#### Your goal
Which lines in the records below mention the word "will"? Copy each one out.

Stored data:
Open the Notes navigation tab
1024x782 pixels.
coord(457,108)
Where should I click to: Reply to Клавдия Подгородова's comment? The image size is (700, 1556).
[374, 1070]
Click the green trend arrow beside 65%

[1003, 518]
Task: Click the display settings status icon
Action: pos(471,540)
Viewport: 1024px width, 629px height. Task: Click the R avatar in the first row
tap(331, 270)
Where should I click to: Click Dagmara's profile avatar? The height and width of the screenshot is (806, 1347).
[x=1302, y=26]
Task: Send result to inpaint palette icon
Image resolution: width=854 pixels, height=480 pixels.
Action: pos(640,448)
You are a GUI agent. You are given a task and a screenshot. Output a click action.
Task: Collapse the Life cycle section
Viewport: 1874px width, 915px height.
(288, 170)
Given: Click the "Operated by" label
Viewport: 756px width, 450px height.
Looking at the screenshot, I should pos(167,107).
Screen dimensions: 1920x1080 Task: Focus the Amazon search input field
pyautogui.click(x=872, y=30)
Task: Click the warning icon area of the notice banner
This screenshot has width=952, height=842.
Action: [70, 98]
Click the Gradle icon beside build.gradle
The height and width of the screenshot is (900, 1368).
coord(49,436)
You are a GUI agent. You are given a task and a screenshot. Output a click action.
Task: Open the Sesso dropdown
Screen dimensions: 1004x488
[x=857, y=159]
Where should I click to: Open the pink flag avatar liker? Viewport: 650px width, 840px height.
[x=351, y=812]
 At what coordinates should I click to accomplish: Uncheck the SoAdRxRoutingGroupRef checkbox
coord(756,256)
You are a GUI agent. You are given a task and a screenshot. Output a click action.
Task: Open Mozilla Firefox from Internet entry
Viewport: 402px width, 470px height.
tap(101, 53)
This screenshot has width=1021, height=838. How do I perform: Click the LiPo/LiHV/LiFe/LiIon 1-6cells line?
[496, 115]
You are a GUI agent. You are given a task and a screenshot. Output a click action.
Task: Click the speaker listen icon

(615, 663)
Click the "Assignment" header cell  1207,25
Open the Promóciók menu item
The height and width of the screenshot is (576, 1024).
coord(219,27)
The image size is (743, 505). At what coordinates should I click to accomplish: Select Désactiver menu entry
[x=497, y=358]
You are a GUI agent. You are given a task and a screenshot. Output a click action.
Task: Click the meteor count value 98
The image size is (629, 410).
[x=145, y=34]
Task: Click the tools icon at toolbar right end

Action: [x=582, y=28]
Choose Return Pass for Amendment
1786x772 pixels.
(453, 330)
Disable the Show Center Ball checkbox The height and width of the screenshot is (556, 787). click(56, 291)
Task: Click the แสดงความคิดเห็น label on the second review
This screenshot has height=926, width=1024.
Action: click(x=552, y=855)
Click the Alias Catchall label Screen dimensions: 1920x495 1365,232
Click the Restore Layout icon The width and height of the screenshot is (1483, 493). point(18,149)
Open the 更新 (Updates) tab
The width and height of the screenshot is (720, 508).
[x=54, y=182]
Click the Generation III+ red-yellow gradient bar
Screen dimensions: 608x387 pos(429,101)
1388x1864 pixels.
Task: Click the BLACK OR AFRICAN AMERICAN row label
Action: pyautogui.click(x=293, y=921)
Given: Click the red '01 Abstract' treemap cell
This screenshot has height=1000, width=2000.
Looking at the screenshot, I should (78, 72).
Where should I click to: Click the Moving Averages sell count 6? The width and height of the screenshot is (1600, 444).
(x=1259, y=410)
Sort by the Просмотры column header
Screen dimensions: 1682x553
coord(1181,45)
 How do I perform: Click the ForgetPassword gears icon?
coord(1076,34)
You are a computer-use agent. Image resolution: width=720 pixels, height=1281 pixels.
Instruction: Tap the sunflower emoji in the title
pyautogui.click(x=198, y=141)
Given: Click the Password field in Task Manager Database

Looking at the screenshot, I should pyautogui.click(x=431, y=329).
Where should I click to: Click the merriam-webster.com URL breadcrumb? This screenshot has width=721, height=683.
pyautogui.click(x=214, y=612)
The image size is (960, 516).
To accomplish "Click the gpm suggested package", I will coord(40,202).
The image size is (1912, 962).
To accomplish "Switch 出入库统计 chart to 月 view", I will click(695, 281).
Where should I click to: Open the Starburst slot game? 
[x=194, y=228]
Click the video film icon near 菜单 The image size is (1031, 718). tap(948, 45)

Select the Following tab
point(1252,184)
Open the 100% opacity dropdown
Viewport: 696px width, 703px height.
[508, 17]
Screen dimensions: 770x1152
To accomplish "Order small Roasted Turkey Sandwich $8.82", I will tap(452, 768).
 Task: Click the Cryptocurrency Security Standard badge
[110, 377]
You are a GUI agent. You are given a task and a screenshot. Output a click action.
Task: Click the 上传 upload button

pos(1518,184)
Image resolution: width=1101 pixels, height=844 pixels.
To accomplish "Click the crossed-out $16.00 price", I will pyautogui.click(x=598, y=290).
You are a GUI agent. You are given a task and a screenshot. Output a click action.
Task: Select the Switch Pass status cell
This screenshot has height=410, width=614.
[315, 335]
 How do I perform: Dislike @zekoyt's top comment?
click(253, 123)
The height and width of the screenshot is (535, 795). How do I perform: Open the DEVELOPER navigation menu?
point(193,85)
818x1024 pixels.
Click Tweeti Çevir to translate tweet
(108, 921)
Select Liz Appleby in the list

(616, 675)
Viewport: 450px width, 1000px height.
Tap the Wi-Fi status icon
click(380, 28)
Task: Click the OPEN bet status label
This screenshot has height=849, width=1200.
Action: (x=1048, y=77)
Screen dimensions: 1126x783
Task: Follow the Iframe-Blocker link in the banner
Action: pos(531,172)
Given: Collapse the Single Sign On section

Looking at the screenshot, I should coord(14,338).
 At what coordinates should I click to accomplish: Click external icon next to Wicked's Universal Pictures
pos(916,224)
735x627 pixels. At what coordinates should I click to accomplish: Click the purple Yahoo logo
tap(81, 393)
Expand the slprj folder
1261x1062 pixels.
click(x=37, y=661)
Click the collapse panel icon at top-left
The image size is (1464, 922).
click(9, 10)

#### Output below
To accomplish "Click the gpm suggested package", I will coord(40,202).
To accomplish "Switch 出入库统计 chart to 月 view", I will click(695, 281).
To accomplish "Order small Roasted Turkey Sandwich $8.82", I will tap(452, 768).
To accomplish "Click the crossed-out $16.00 price", I will pyautogui.click(x=598, y=290).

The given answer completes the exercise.